Here is Arrington de Dionyso improvising in Baltimore. But it gives you a pretty damn good idea of what his solo stuff sounds like. Whoooooa.

Aids Wolf, Arrington de Dionyso (of Old Time Relijun), Midwife at Vera Project, 7:30 p.m., $9, all ages as usual

Arrington de Dionyso just put out a bizarre album of layered sounds and other jetsam, from which he'll draw for tonight's show.  But here's Michael Alan Goldberg on AIDS Wolf:

I'll wager that if you put all the "wolf" bands in a room and let them fight to the death, the last two standing over the corpses of Wolfmother, Wolf Parade, Steppenwolf, Guitar Wolf, et al. would be Montreal's AIDS Wolf and Detroit's Wolf Eyes. The most vicious, scary, and bloodthirsty of the bunch, both are noise bands extraordinaire, and while neither is particularly enjoyable to listen to on your iPod while riding the bus (unless you truly loathe yourself), they're pretty fascinating and enjoyable — in that extreme assault to your senses and sensibilities kind of way — in a live setting. There, AIDS Wolf batters your body and mind with apocalyptic guitar detonations and unholy rhythms and caterwauls until you honestly can't take it anymore, and then the quartet moves on to the second "song." Thing is, you can kinda spy some structure in AIDS Wolf compositions, so they'd probably end up getting slaughtered by Wolf Eyes and their seemingly random chaos. But that's okay. In the noise game, everybody wins. Or loses. Or something. Bring earplugs.

M83, School of Seven Bells at Neumos, 8 p.m., $20, all ages

Me on M83:

One-man French electronica band M83 sometimes receives comparisons to shoegaze, the ambient pop sound so named because the people who play it tend to spend sets staring at their sneakers. But "stargaze" is a much better term, and not just because this band is named after a galaxy. M83's operatic sound is space incarnate, the ideal soundtrack for all your best flying dreams. This year's glorious pop opus, Saturdays = Youth, is Anthony Gonzalez's symphonic tribute to '80s synth-pop (note the Boy George and Molly Ringwald lookalikes on the cover), paying homage to the decade's synth pioneers while etching its own permanent place in electronic music's evolutionary chain.

**Task details:**
Answer these from the concert listings:
1. What time does the show at Vera Project start?
2. What city is AIDS Wolf from?
3. What is the title of M83's album from this year?
The material that follows is not needed for this.

**Items:**
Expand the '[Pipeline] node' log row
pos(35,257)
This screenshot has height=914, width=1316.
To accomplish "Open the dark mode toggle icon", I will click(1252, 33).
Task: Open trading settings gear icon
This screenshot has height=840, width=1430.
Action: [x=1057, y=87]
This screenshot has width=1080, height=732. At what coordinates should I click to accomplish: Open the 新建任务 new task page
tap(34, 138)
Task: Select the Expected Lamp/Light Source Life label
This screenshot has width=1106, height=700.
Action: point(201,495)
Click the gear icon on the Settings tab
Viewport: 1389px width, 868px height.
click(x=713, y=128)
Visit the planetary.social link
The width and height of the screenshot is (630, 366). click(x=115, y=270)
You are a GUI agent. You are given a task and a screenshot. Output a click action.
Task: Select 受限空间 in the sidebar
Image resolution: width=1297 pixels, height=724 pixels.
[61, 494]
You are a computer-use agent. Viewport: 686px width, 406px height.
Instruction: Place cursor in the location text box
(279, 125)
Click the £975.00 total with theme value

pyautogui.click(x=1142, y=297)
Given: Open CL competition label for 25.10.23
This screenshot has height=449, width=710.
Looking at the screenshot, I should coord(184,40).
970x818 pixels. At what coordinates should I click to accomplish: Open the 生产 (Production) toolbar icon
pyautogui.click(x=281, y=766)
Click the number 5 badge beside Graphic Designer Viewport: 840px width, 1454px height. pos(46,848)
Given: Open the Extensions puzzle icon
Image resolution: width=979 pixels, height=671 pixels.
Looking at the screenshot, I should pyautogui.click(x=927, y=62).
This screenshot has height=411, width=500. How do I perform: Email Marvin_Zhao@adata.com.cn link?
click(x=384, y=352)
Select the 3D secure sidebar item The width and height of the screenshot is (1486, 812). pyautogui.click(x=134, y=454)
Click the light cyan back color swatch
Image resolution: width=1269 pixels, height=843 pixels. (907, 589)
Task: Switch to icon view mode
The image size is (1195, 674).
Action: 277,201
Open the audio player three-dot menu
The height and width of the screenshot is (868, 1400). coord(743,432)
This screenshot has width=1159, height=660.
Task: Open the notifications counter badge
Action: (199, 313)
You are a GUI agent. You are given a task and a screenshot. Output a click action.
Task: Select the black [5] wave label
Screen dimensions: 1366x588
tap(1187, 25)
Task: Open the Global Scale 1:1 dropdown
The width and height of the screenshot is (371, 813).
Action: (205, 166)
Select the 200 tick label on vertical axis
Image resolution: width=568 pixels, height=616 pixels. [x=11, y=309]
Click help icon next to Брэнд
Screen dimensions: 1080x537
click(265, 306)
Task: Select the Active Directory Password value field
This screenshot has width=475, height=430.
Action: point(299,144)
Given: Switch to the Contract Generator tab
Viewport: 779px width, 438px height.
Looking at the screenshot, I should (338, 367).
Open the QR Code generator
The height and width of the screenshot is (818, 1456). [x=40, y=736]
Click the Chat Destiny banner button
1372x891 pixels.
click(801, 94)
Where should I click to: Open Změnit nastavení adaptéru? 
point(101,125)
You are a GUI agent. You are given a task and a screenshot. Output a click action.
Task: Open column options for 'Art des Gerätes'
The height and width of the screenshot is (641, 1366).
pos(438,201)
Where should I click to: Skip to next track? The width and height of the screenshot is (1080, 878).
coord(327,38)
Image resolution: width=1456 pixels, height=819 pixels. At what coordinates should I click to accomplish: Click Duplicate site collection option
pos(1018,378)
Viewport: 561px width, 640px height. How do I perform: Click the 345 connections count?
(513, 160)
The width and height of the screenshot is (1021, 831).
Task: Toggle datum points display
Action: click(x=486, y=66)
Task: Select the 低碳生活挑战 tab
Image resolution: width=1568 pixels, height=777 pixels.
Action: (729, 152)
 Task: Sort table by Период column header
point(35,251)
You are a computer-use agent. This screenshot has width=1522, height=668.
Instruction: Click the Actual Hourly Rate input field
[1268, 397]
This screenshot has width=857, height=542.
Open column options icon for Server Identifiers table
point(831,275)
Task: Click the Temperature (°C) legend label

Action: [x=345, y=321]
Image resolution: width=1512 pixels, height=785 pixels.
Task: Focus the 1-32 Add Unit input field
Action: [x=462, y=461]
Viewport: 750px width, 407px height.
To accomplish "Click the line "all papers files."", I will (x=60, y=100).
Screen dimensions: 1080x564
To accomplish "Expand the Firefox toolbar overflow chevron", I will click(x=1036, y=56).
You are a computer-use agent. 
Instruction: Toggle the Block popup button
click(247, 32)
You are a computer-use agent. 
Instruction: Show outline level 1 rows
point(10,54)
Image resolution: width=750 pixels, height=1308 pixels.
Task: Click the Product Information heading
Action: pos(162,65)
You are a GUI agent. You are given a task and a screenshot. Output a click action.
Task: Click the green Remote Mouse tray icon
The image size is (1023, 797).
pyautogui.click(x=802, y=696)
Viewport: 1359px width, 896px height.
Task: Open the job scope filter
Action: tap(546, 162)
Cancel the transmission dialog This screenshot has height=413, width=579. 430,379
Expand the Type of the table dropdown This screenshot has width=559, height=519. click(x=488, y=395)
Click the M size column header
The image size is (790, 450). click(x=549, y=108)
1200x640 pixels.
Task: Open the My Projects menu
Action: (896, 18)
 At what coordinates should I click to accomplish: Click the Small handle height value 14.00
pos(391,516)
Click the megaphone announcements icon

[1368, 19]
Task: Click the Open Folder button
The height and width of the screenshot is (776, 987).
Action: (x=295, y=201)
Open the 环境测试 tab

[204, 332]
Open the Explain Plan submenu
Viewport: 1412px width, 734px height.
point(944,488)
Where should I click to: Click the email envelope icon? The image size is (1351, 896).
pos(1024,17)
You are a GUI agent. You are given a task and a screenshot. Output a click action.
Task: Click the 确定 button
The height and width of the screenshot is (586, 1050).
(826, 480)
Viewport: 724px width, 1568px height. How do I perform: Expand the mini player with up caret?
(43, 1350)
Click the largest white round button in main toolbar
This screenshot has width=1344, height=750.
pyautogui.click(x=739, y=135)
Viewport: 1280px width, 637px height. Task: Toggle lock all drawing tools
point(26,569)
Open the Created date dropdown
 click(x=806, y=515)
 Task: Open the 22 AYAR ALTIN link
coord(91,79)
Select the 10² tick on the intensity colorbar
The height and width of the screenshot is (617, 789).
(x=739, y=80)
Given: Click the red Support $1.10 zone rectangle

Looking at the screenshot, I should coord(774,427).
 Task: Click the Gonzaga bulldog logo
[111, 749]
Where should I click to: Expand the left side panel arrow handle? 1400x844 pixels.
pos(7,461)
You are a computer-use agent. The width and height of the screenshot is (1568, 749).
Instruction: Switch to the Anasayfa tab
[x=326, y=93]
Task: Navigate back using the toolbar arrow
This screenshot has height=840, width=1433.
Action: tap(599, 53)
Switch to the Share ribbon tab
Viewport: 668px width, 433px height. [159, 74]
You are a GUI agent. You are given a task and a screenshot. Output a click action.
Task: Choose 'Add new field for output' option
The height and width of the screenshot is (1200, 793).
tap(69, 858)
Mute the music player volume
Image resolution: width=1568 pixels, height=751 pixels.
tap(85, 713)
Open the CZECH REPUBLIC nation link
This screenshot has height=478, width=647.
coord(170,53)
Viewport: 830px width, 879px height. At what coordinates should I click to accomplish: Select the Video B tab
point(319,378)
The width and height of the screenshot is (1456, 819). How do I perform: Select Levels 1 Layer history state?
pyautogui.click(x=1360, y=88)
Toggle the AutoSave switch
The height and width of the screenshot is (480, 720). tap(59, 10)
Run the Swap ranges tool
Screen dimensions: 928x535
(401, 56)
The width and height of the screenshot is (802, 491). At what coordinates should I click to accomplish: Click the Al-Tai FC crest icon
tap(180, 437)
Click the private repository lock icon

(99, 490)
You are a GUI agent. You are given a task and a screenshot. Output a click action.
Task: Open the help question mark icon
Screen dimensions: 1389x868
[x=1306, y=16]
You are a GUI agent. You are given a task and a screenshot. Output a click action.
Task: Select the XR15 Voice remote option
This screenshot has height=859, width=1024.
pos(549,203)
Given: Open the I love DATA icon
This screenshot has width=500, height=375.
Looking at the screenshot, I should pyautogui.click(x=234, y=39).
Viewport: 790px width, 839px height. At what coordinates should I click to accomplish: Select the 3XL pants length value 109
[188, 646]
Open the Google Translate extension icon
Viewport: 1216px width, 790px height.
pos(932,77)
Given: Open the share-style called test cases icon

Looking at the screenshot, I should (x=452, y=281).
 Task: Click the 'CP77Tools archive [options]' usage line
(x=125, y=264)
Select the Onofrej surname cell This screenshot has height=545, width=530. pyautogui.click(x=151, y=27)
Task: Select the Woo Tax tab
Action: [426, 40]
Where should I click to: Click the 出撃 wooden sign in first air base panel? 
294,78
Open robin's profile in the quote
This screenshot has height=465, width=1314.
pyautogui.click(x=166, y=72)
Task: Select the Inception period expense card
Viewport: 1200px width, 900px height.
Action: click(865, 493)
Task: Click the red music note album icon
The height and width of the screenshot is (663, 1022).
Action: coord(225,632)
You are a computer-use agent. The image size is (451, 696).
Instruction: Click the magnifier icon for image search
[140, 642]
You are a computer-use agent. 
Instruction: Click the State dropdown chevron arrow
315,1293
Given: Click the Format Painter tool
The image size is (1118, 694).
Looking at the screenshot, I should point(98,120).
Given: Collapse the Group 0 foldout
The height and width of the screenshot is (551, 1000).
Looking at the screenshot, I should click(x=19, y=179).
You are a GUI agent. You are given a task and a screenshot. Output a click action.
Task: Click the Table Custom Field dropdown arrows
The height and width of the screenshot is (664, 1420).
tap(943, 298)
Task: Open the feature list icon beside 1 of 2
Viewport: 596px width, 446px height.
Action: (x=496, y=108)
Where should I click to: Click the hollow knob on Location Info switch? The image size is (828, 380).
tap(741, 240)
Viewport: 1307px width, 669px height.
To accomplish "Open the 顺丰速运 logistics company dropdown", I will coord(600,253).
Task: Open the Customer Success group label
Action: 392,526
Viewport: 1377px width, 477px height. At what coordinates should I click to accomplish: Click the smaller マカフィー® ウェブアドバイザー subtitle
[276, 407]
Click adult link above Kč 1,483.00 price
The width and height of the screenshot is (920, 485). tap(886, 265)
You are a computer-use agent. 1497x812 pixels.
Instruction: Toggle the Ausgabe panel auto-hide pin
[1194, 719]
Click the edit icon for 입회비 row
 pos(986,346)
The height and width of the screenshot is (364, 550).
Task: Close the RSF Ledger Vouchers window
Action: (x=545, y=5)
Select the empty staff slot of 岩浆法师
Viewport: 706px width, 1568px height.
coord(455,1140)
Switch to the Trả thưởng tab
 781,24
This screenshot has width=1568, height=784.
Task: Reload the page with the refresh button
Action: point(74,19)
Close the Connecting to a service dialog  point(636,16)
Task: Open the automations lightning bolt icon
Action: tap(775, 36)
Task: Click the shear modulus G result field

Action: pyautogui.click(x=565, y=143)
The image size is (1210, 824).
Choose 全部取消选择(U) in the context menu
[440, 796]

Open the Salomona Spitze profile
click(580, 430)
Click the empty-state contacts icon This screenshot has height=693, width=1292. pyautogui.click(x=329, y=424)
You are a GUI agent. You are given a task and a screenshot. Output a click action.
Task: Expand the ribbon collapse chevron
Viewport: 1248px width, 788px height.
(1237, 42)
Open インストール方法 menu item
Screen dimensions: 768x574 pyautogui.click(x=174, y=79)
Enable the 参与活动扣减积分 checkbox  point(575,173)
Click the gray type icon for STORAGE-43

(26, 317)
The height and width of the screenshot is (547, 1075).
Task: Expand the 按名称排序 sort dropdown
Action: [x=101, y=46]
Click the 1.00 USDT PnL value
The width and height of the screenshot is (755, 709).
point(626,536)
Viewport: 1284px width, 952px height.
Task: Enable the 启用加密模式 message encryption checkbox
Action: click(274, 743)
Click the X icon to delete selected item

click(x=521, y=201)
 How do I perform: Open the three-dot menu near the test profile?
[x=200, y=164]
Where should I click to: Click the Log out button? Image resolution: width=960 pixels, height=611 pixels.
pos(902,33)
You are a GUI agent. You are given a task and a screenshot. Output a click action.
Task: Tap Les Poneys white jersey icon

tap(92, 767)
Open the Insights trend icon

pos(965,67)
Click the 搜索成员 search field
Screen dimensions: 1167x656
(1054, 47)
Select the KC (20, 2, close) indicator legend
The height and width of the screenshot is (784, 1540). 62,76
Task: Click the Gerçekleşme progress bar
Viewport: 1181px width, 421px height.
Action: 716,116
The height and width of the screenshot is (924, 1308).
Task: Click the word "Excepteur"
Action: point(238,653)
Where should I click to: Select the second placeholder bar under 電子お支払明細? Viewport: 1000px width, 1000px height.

**Solution:**
1. 7:30 p.m.
2. Montreal
3. Saturdays = Youth